The 1972 and 1973 model years represent the second generation of the Jeep Commando, known internally as the C104. The new version was a significant departure from the previous C101 due to the changes implemented after AMC acquired Jeep in 1970.

The "Jeepster" part of the name was removed; it was now called the Jeep Commando. Most noticeable was a new front end that departed from the traditional Jeep grille. The Commando now features a "conventional" full-width egg crate-type grille that mimicked that of the larger Chevrolet K5 Blazer.
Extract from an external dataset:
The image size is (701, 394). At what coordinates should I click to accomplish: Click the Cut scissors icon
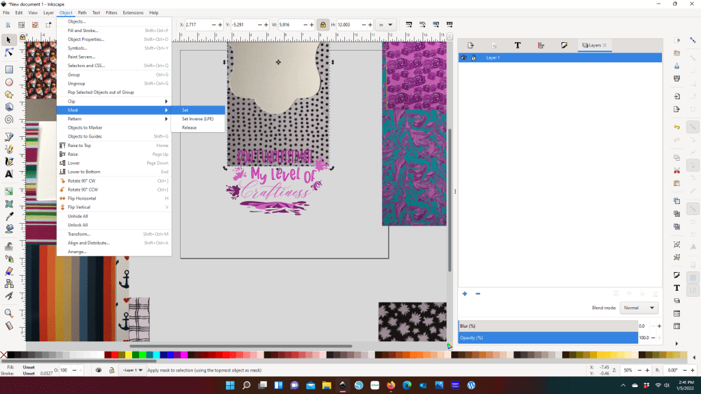(x=676, y=170)
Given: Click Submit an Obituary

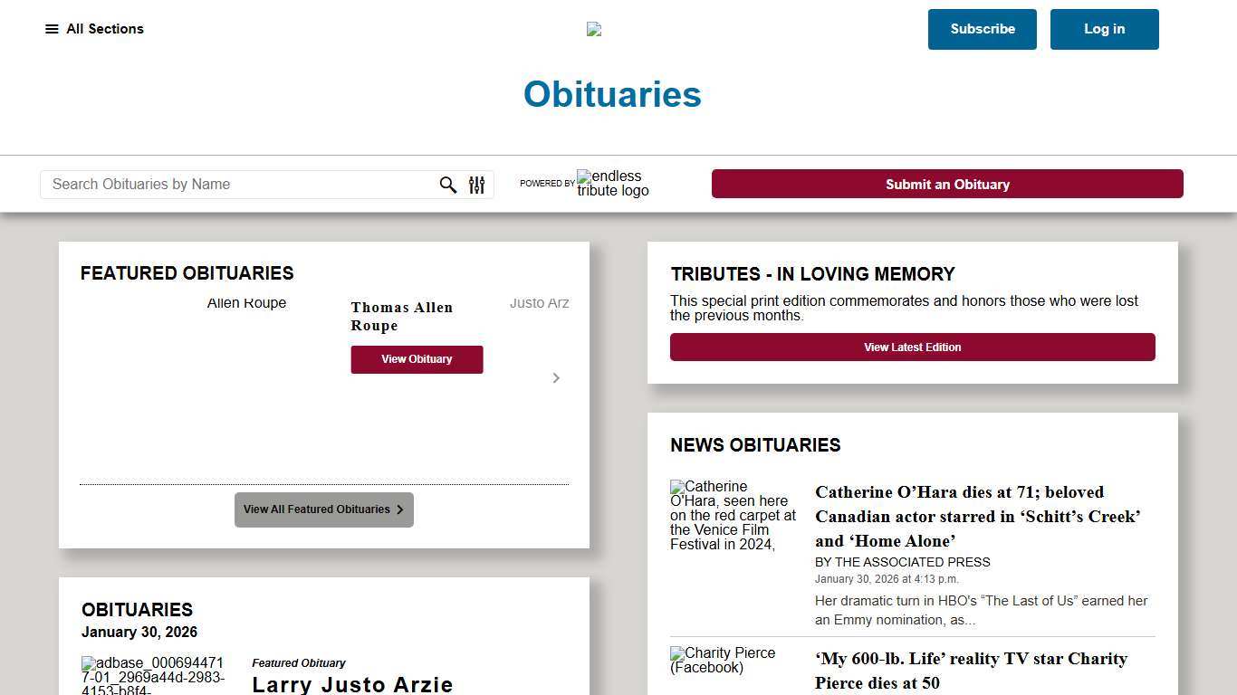Looking at the screenshot, I should (x=947, y=184).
This redesign has described as the most uncharacteristic of what was expected of Jeep styling.

The more substantial front end was one of the many upgrades to accommodate the longer and more powerful AMC engines. Replacing the I4 and V6 were 232 cuin or 258 cuin AMC Straight-6 or the 304 cuin AMC V8 engine. The wheelbase was also extended to 104 in to fit the new engines and this helped to improved the ride and increase legroom. Four-wheel-drive with a two-speed transfer case remained standard features, emphasizing the Commando's off-road heritage and capability.
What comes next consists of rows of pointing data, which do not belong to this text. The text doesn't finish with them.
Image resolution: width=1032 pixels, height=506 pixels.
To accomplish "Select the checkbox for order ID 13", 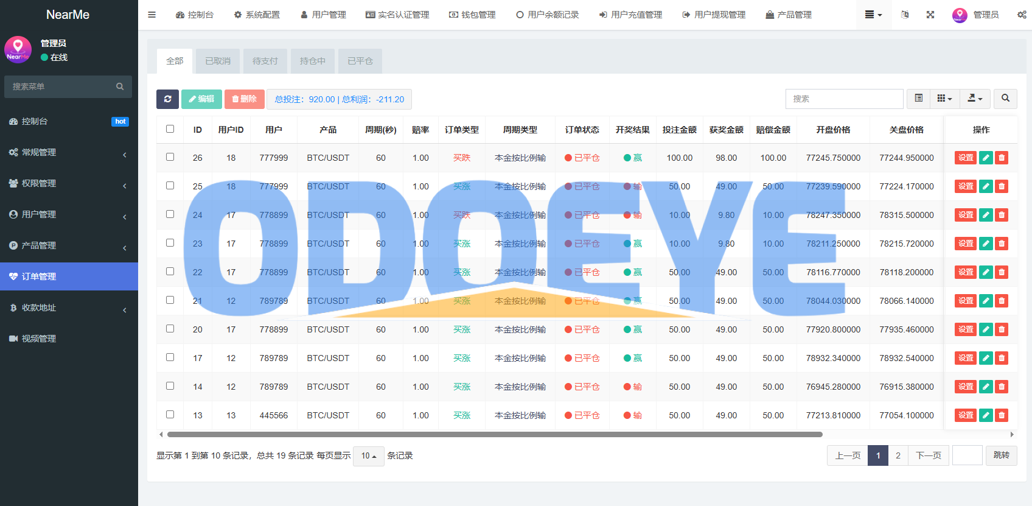I will (x=170, y=415).
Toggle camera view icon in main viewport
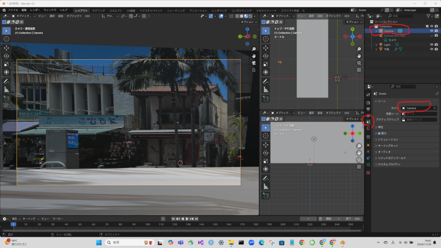Viewport: 441px width, 248px height. tap(254, 63)
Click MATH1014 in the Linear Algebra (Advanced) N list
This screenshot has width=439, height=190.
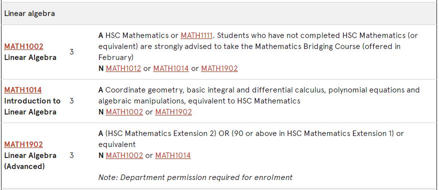(x=173, y=155)
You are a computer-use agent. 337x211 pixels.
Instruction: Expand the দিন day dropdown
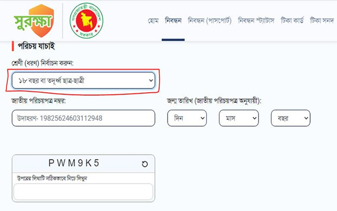click(x=187, y=118)
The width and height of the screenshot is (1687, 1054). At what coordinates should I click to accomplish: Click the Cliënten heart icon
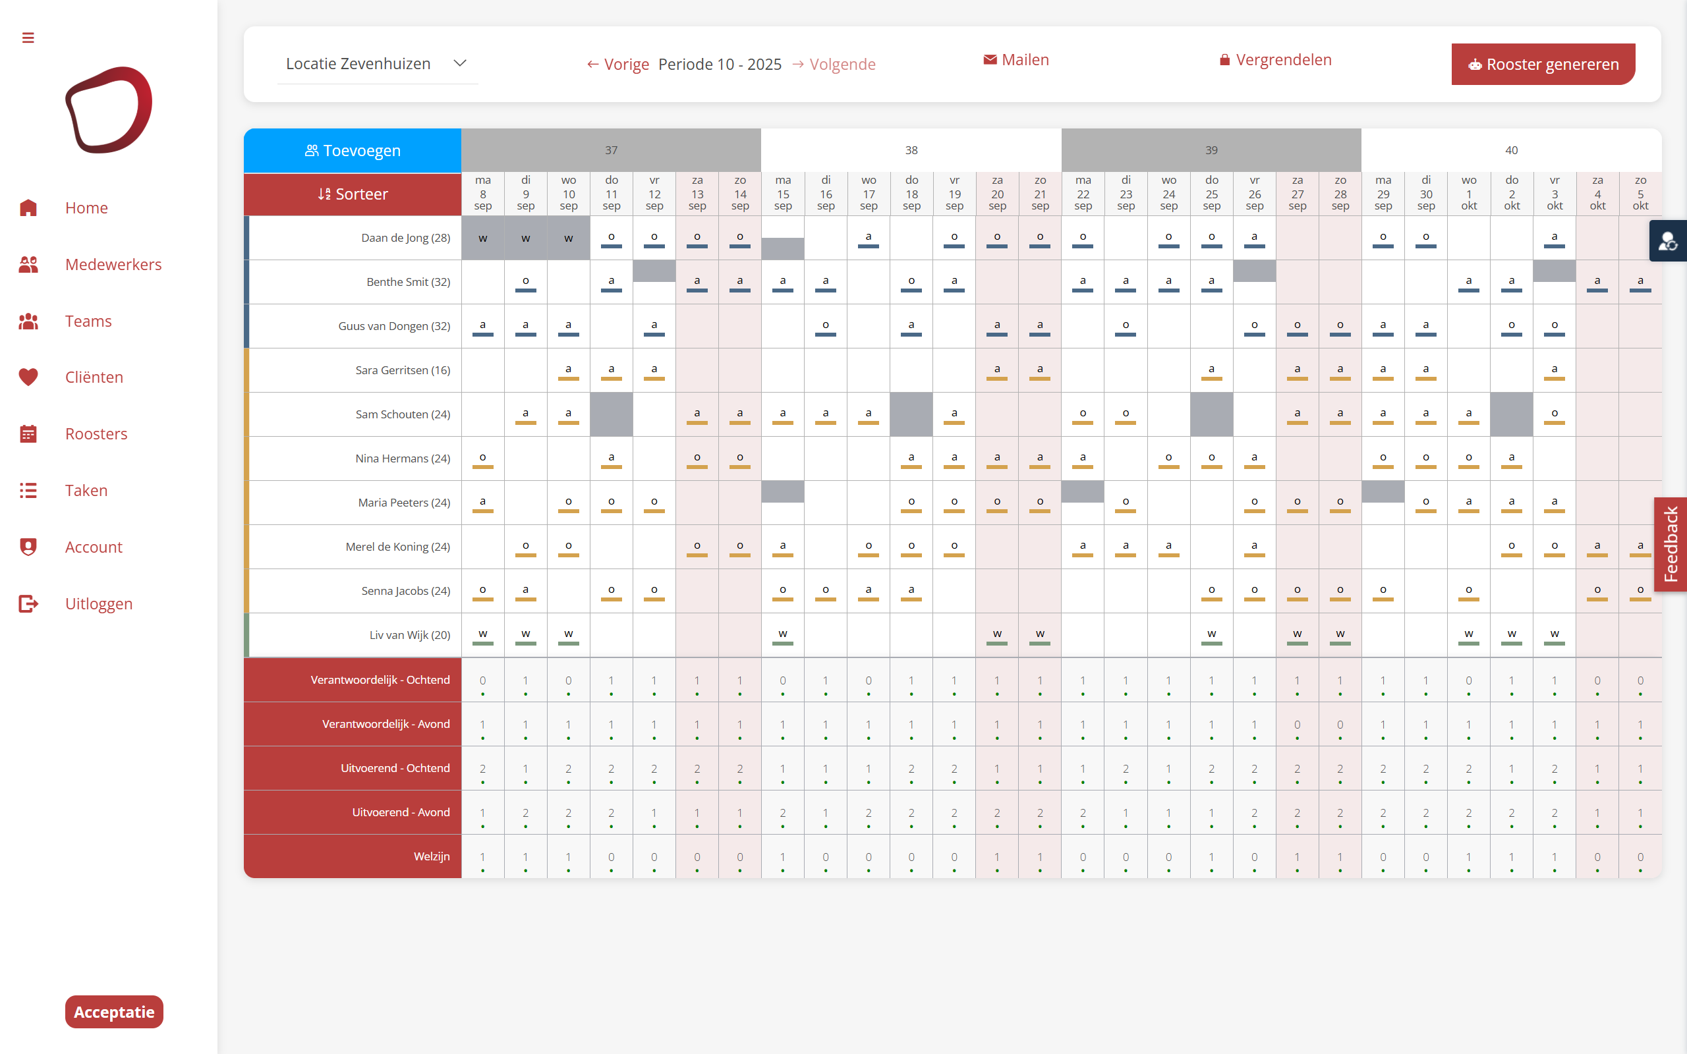tap(28, 377)
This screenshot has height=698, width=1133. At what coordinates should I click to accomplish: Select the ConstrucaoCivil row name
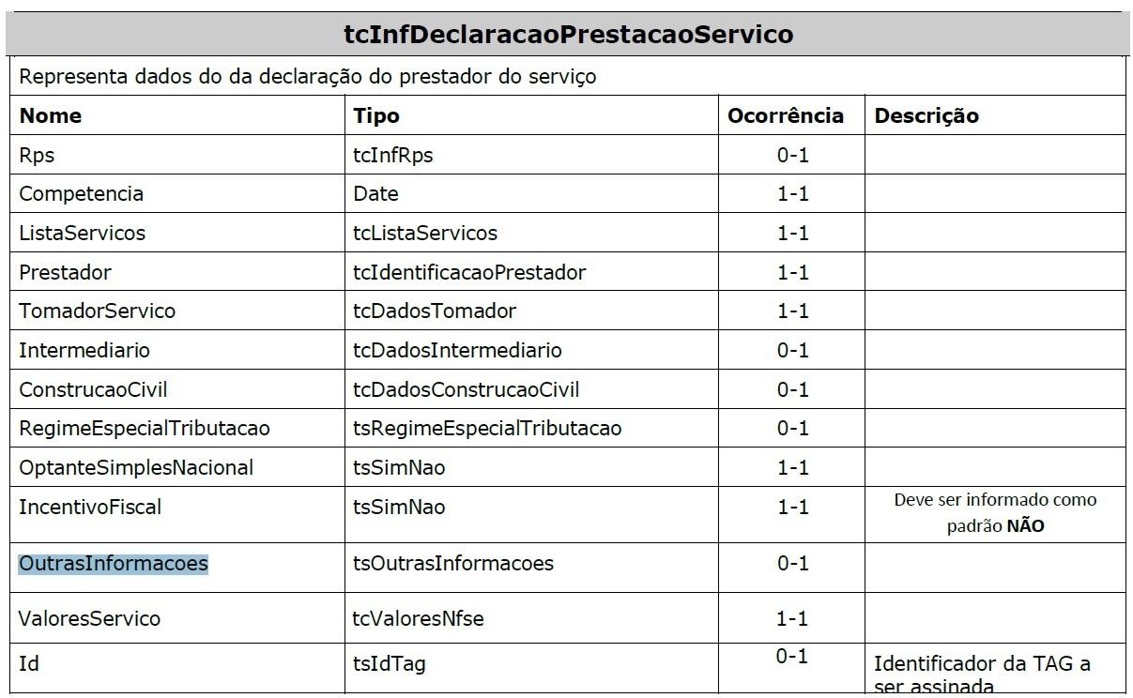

Other enhancements included wider tread and a stronger frame. The rear flanged-shaft rear axle was strengthened along with an increased capacity open-end front axle and ball-joint ends. The turning diameter was shortened with new steering box and linkage also reduced steering effort. A new rear-mounted gas tank provided an additional 5 gal capacity to 16.5 gal. Along with the bigger engines, the 1972 Commando featured larger drum brakes.

The 1973 models were essentially unchanged except for including larger-sized tires as standard equipment.

Engines:

- 1971–1972: AMC 232 I6— 232 cuin, 3.750 in bore, 3.500 in stroke, 100 hp and 185 lb·ft
- 1971–1972: AMC 258 I6—258 cuin, 3.750 in bore, 3.895 in stroke
- 1971–1973: AMC-304 V8—304 cuin, 3.750 in bore, 3.753 in stroke 1971: 210 hp, 1972: 150 hp

Production by year
| Year | C104 Commando |
|---|---|
| 1972 | 10,685 |
| 1973 | 9,538 |
| Total | 20,223 |

==Legacy==
The Jeepster Commando is significant in Jeep's history despite its relatively short production run. It bridged the gap between the early military-derived Jeeps and the later, more refined recreational vehicles now called SUVs. The Commando also offered diverse body styles and off-road capabilities contributing to the evolution of the Jeep brand and wide variety of models. By the 1970s, the market had shifted to larger-sized four-wheel-drive vehicles. The compact Commando was discontinued and replaced by the full-size Jeep Cherokee (SJ) (a two-door version of the Wagoneer) introduced for the 1974 model year. The longer wheelbase CJ-7 was introduced to fill the compact market segment occupied by the Commando as well as the Scrambler CJ-8 with a 103.5 in wheelbase.